**PROMPT**
Extract exactly and only the lines from the one containing "Where should I" through the end of the entries below. Pictures should not appear in the copy.

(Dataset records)
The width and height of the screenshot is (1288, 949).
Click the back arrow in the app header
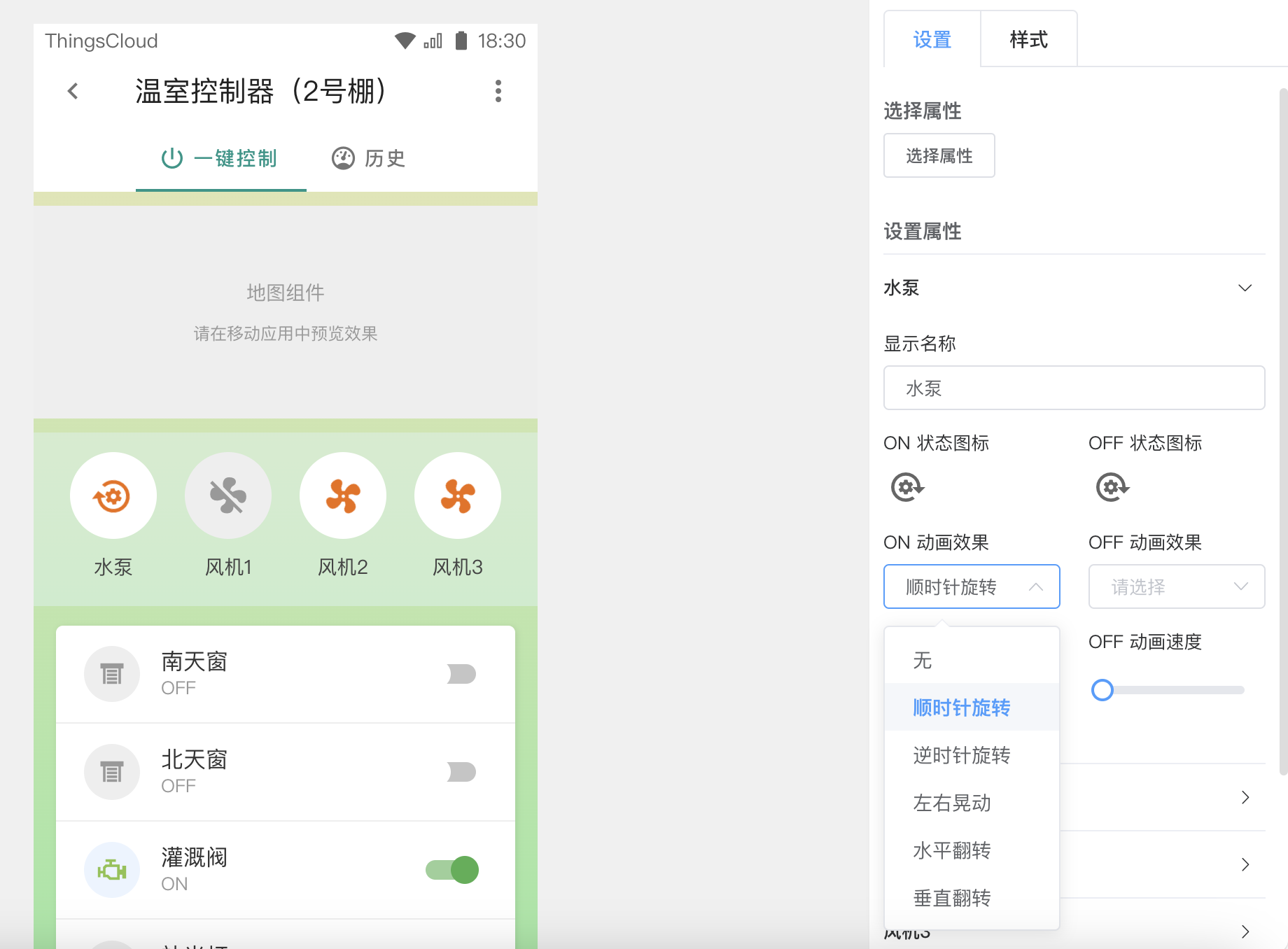click(x=72, y=91)
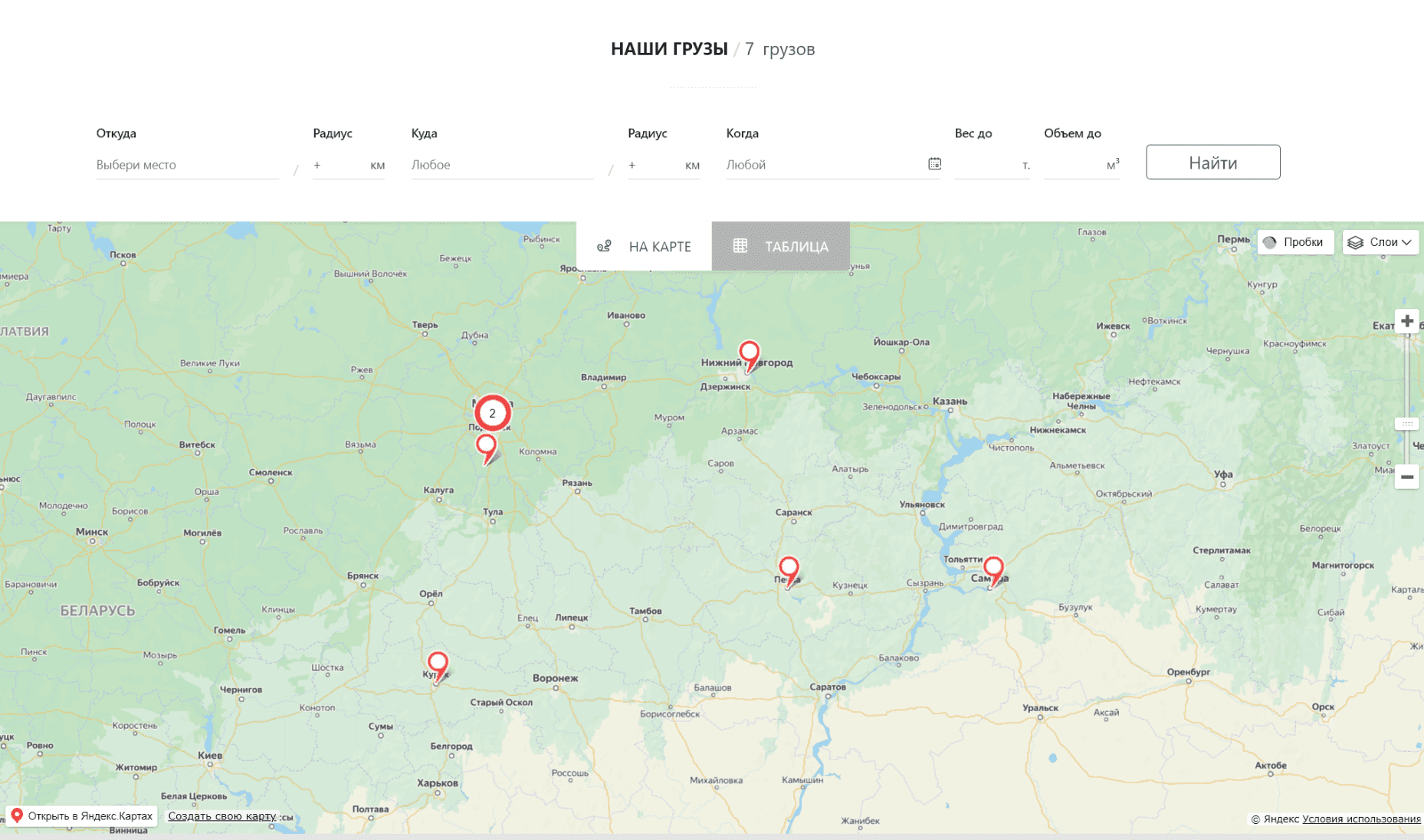Click the Откуда origin input field
This screenshot has height=840, width=1424.
pos(186,164)
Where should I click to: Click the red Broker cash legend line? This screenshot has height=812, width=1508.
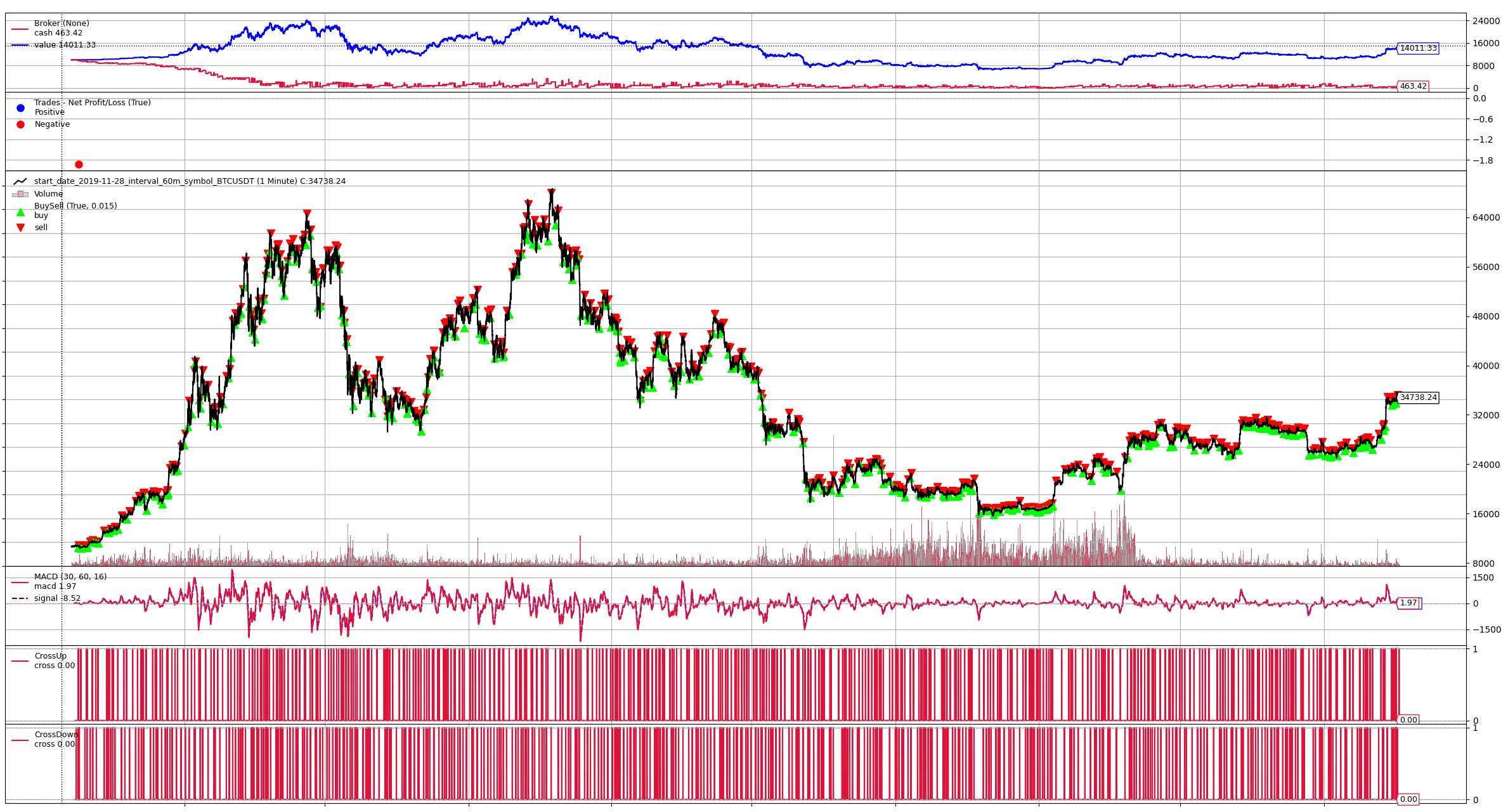tap(20, 29)
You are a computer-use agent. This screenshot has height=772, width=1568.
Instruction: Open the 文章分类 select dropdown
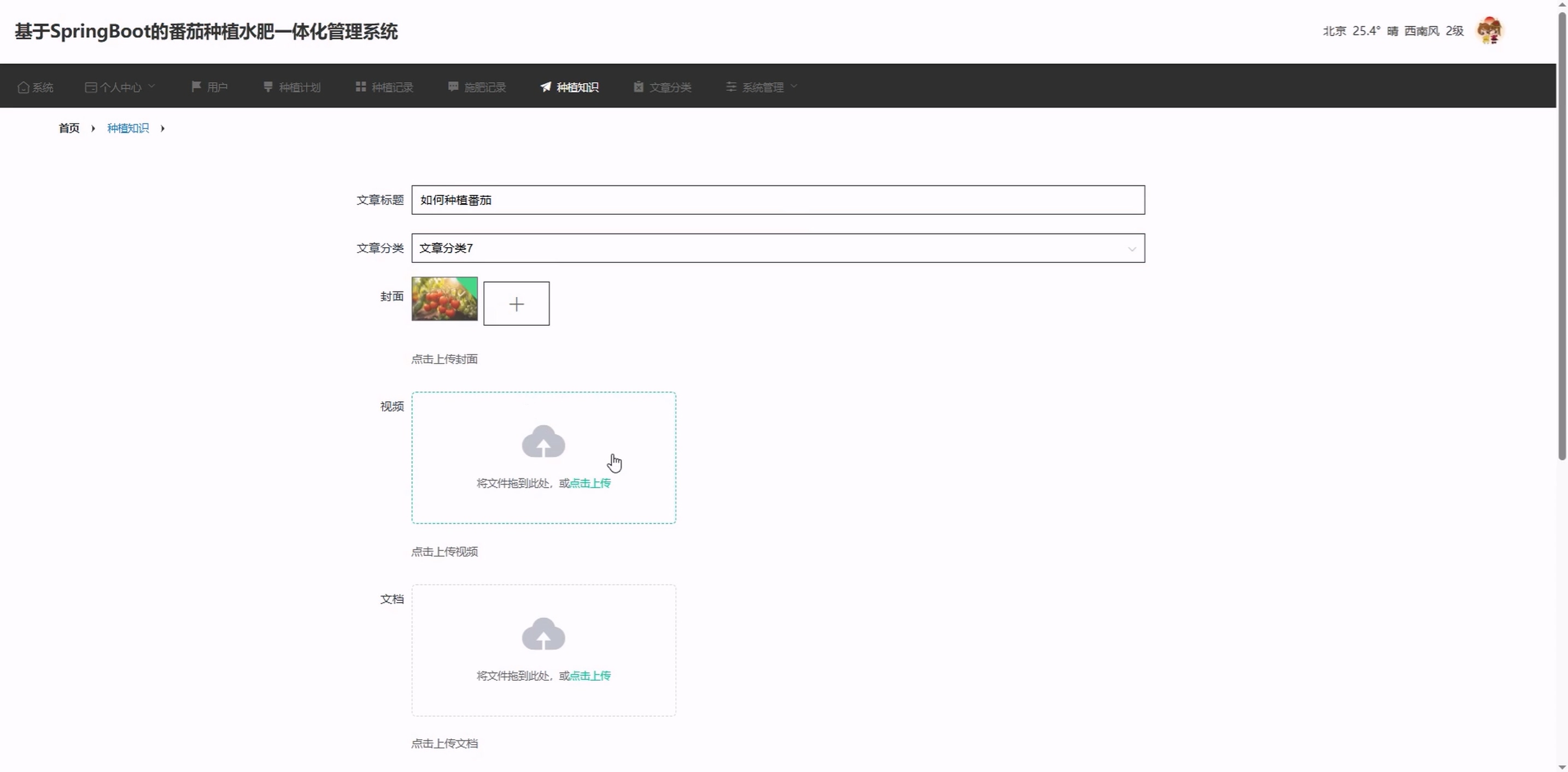[x=777, y=248]
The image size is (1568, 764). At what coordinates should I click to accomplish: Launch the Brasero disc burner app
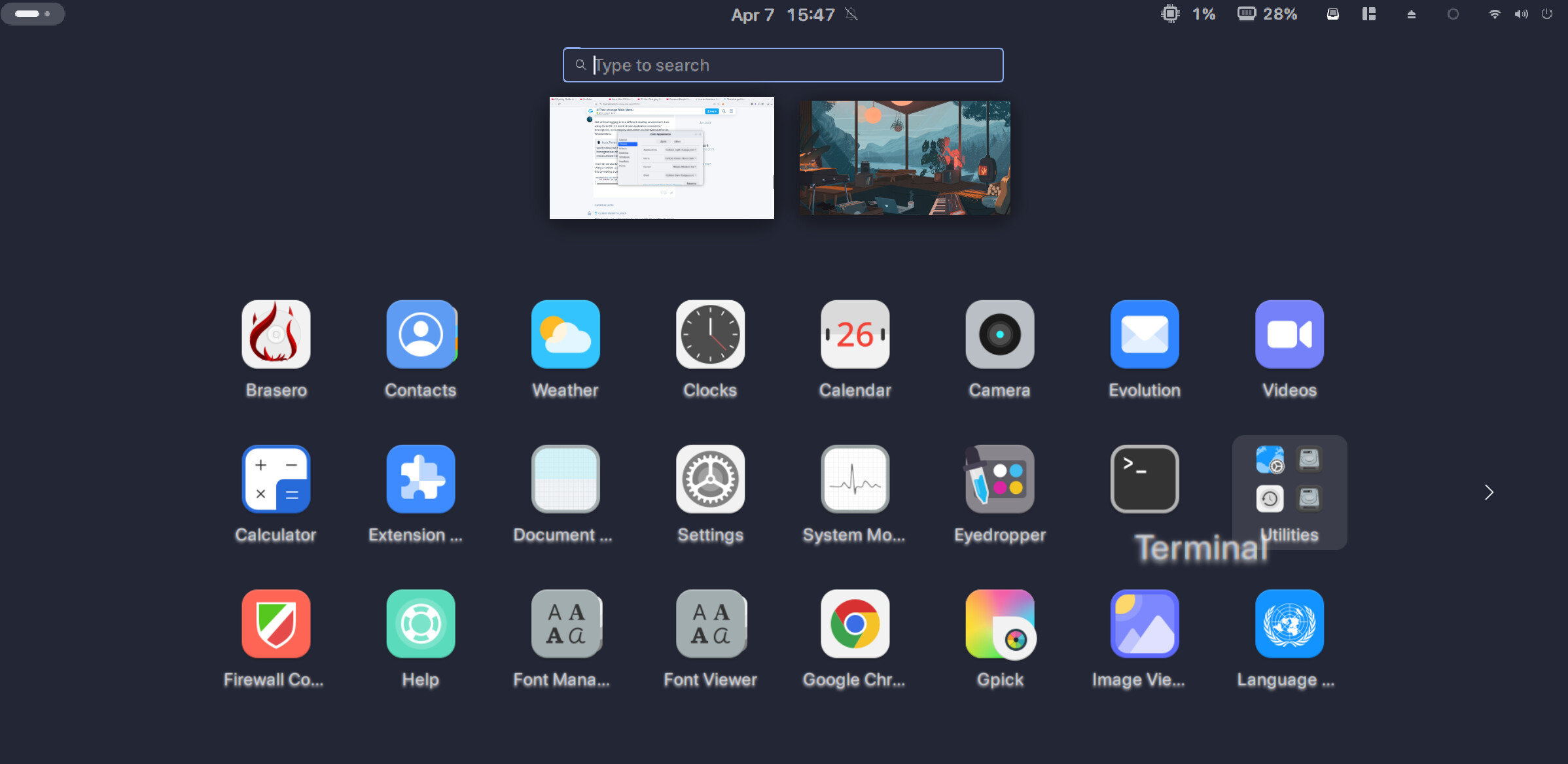coord(276,335)
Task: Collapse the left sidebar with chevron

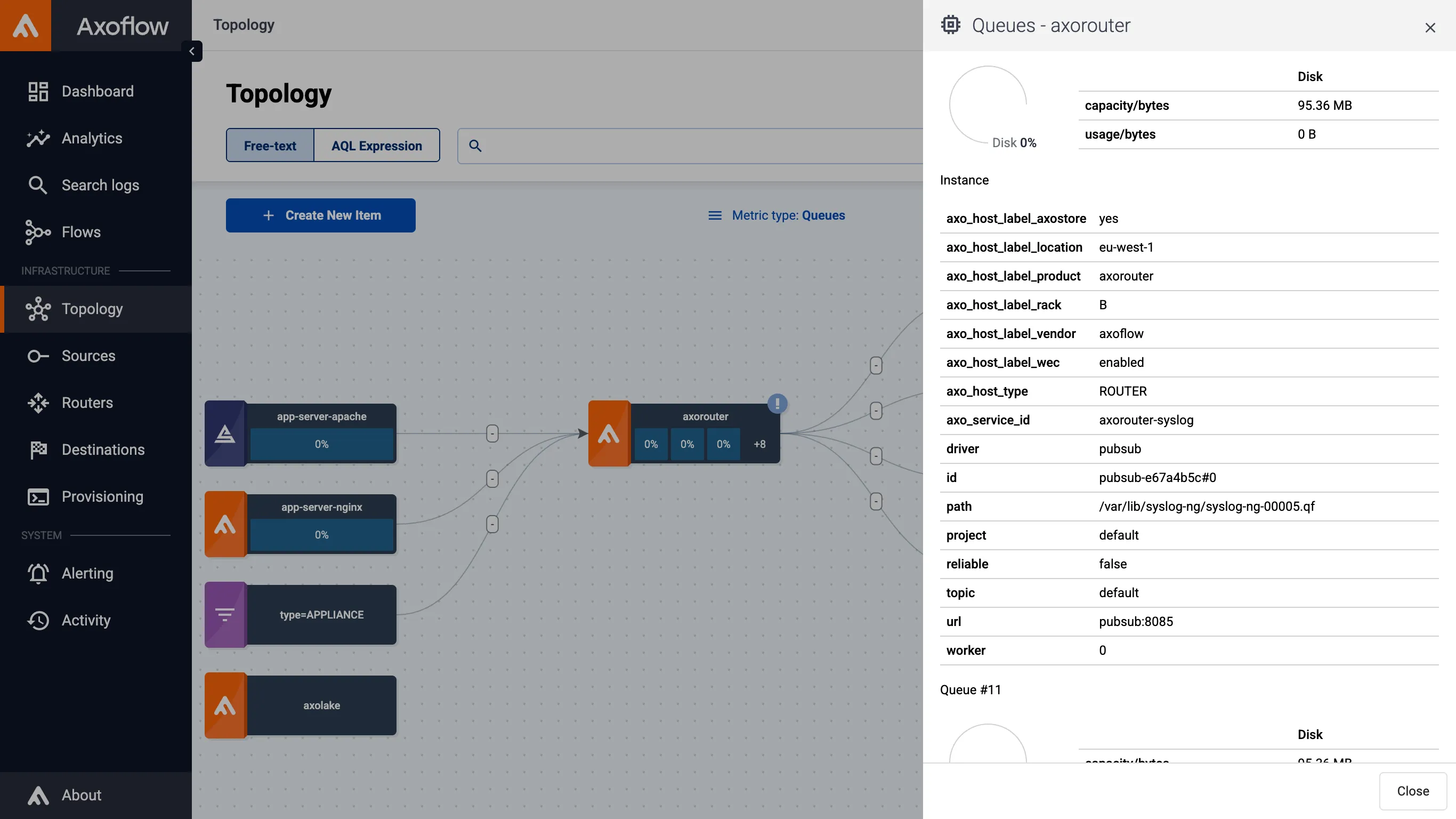Action: pyautogui.click(x=192, y=51)
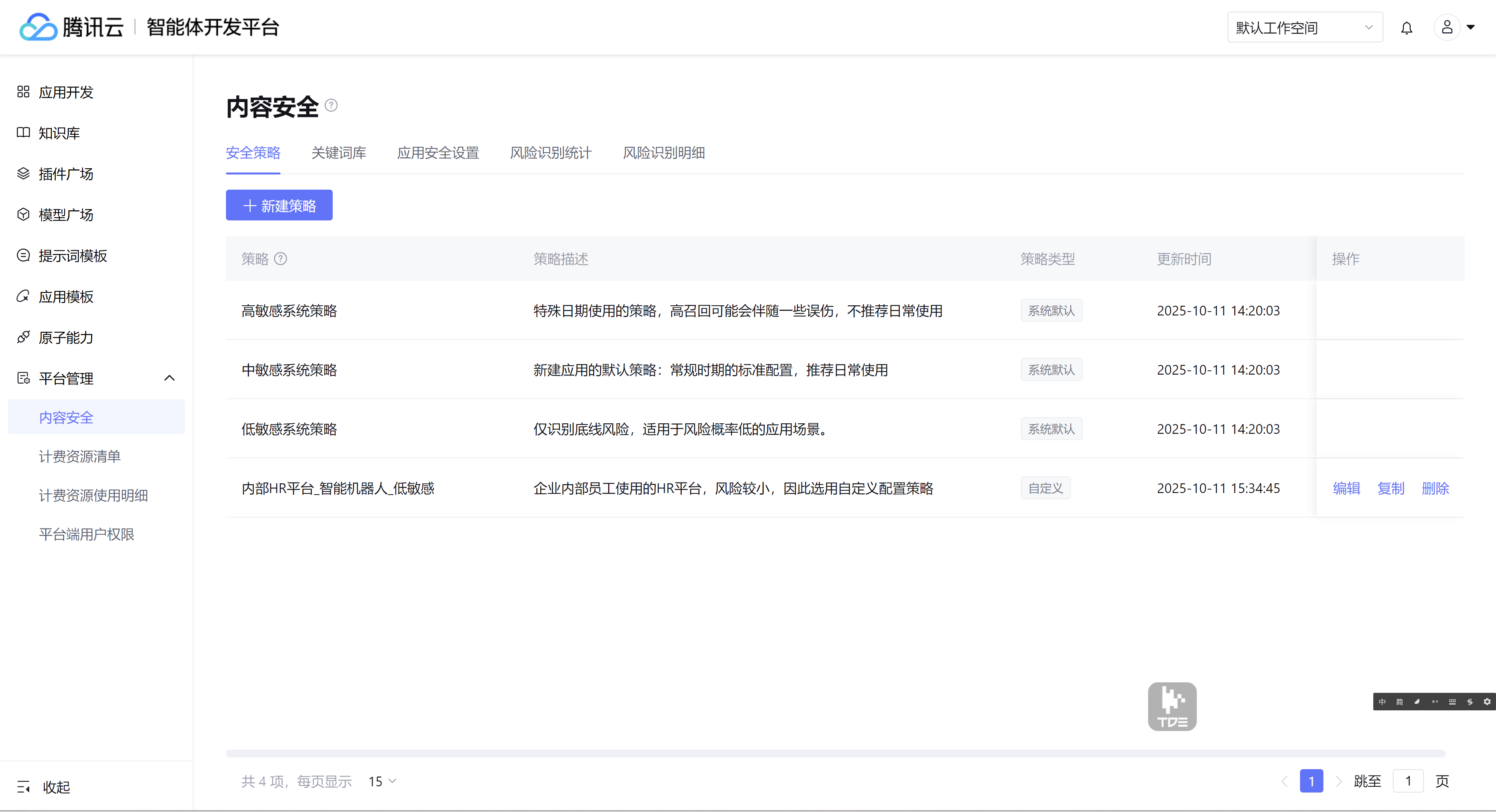This screenshot has width=1496, height=812.
Task: Switch to the 风险识别统计 tab
Action: pos(550,153)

**REPLY**
Where should I click to: Click the red Broker cash legend line? This screenshot has height=812, width=1508.
tap(20, 29)
You are a computer-use agent. This screenshot has height=772, width=1568.
Instruction: Open the 文章分类 select dropdown
[x=777, y=248]
The image size is (1568, 764). At what coordinates should I click to accomplish: Launch the Brasero disc burner app
coord(276,335)
Task: Collapse the left sidebar with chevron

Action: pyautogui.click(x=192, y=51)
This screenshot has width=1496, height=812.
Task: Switch to the 风险识别统计 tab
Action: pos(550,153)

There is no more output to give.